__EXTRACT__.
This week’s portion, M’tzora, which is often paired with Tazria in certain years, talks about the proper purification ritual for leprosy, both for the afflicted person and their home. It also talks about the emission of bodily fluids.
Hmmmm…..this doesn’t seem like a very pleasant lesson to be learning on what is supposed to be our day of rest and relaxation, does it? But if we concede that much of the Torah is metaphor, then it becomes easier for us to look at this parasha in modern-day terms. The leprosy (which rarely exists in society today, thankfully) represents the selfishness, destruction, bigotry, and xenophobia which have sadly become a prevalent part of our society, particularly in the last three years. It represents bondage to many of the things we as a society believe we are entitled to have access to.

__INFORMATION GIVEN__.
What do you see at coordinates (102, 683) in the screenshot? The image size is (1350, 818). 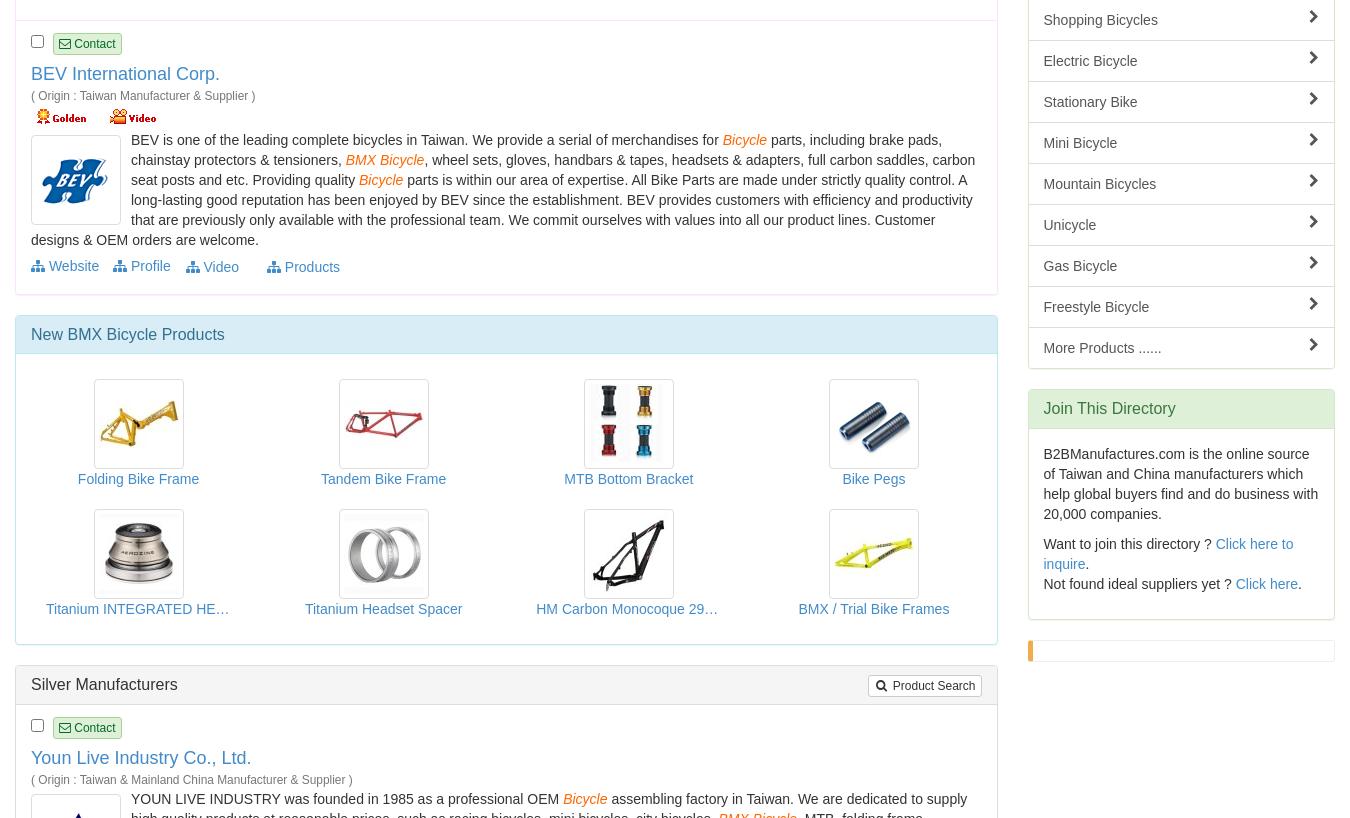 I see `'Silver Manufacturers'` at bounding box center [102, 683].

---

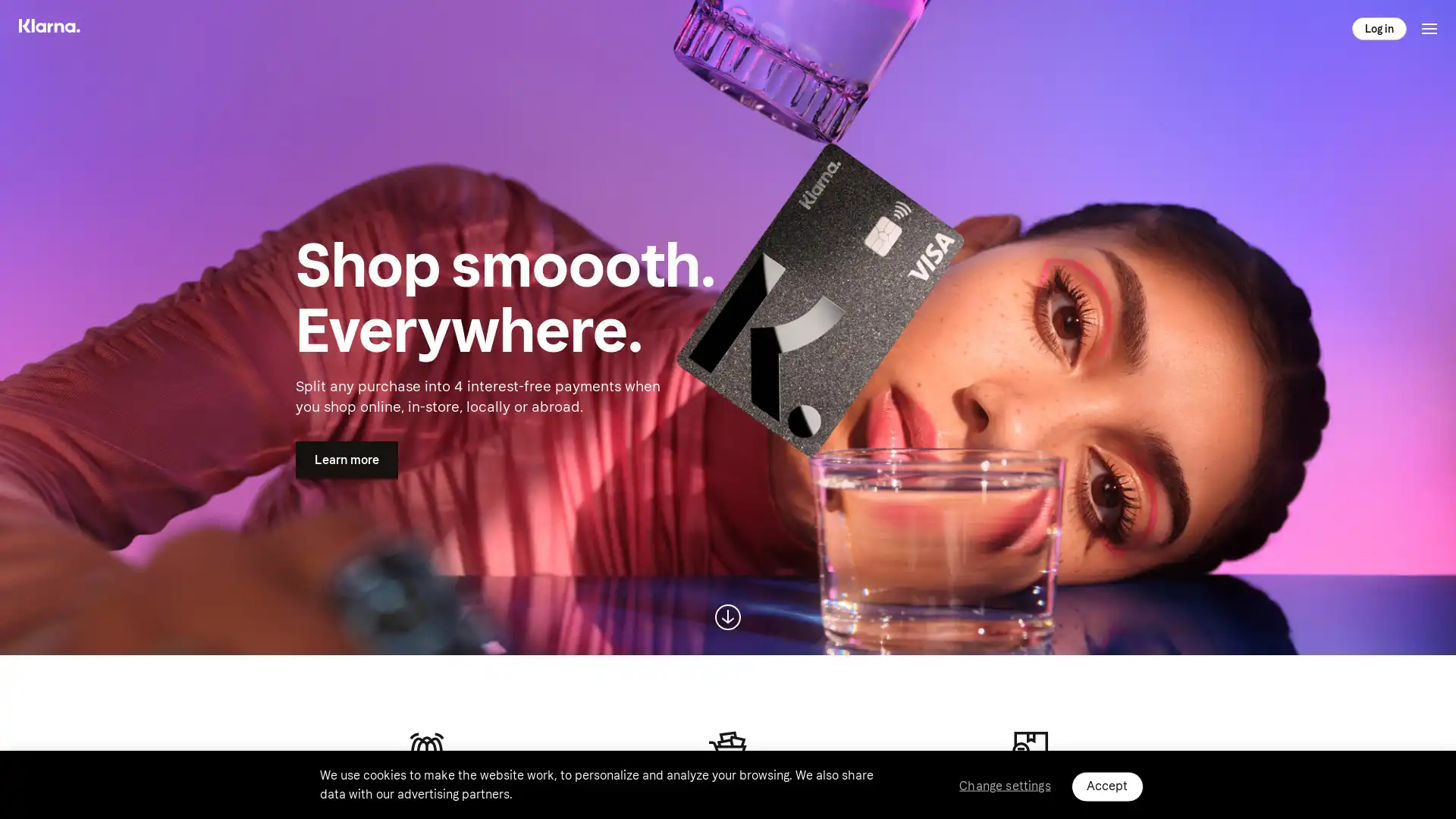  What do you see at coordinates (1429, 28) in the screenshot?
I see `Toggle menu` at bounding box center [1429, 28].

---

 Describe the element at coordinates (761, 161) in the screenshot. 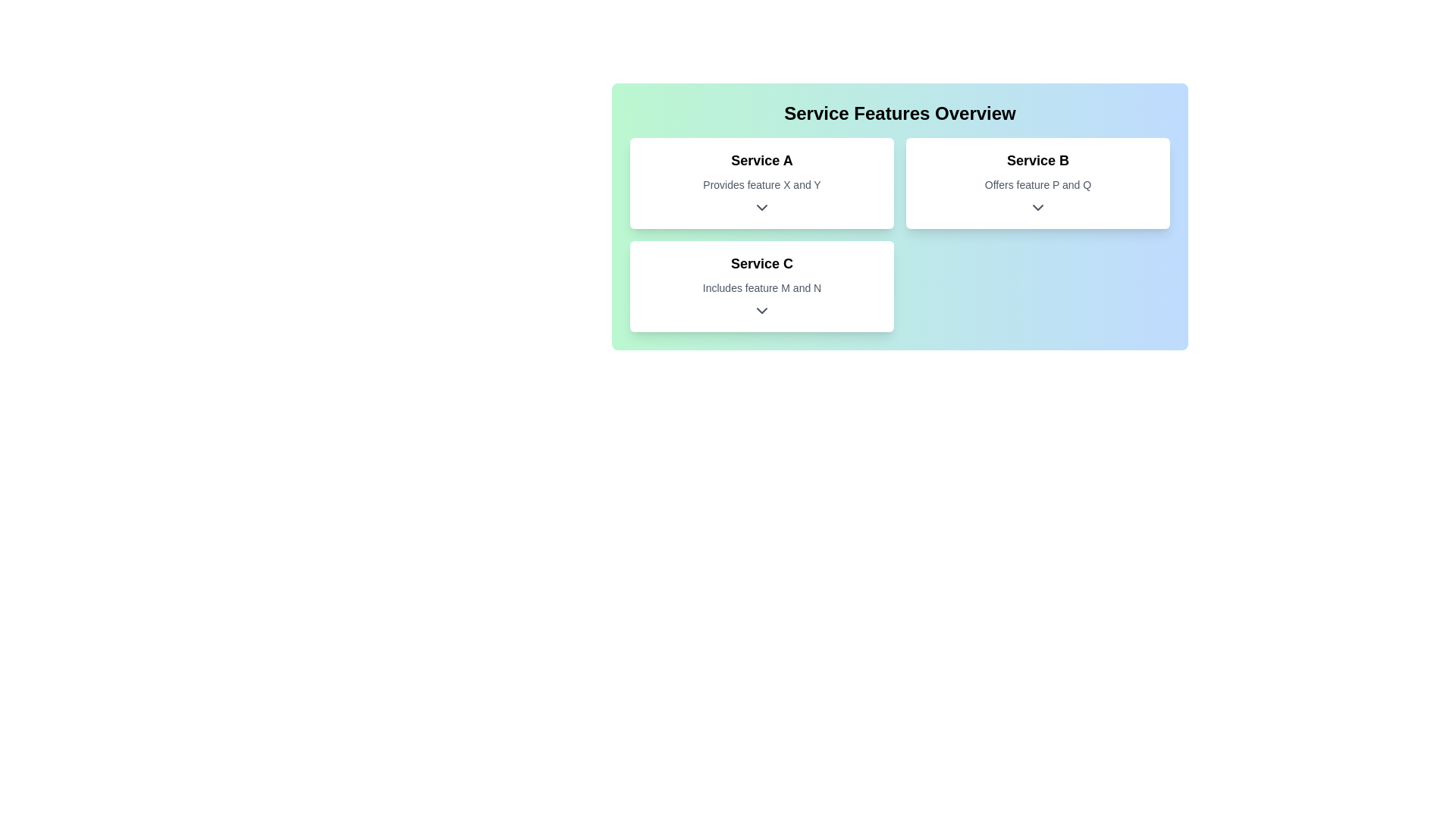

__TASK LIST__.
A. Translate this sentence from the commentary into Spanish: "It represents bondage to many of the things we as a society believe we are entitled to have access to."
B. Reproduce the commentary word for word from "This week’s portion, M’tzora, which" up to and including "have access to.".
The records are separate material and have no connection to the commentary.

__RESULTS__.
A. Representa la esclavitud a muchas de las cosas a las que, como sociedad, creemos tener derecho a acceder.

B.
This week’s portion, M’tzora, which is often paired with Tazria in certain years, talks about the proper purification ritual for leprosy, both for the afflicted person and their home. It also talks about the emission of bodily fluids.
Hmmmm…..this doesn’t seem like a very pleasant lesson to be learning on what is supposed to be our day of rest and relaxation, does it? But if we concede that much of the Torah is metaphor, then it becomes easier for us to look at this parasha in modern-day terms. The leprosy (which rarely exists in society today, thankfully) represents the selfishness, destruction, bigotry, and xenophobia which have sadly become a prevalent part of our society, particularly in the last three years. It represents bondage to many of the things we as a society believe we are entitled to have access to.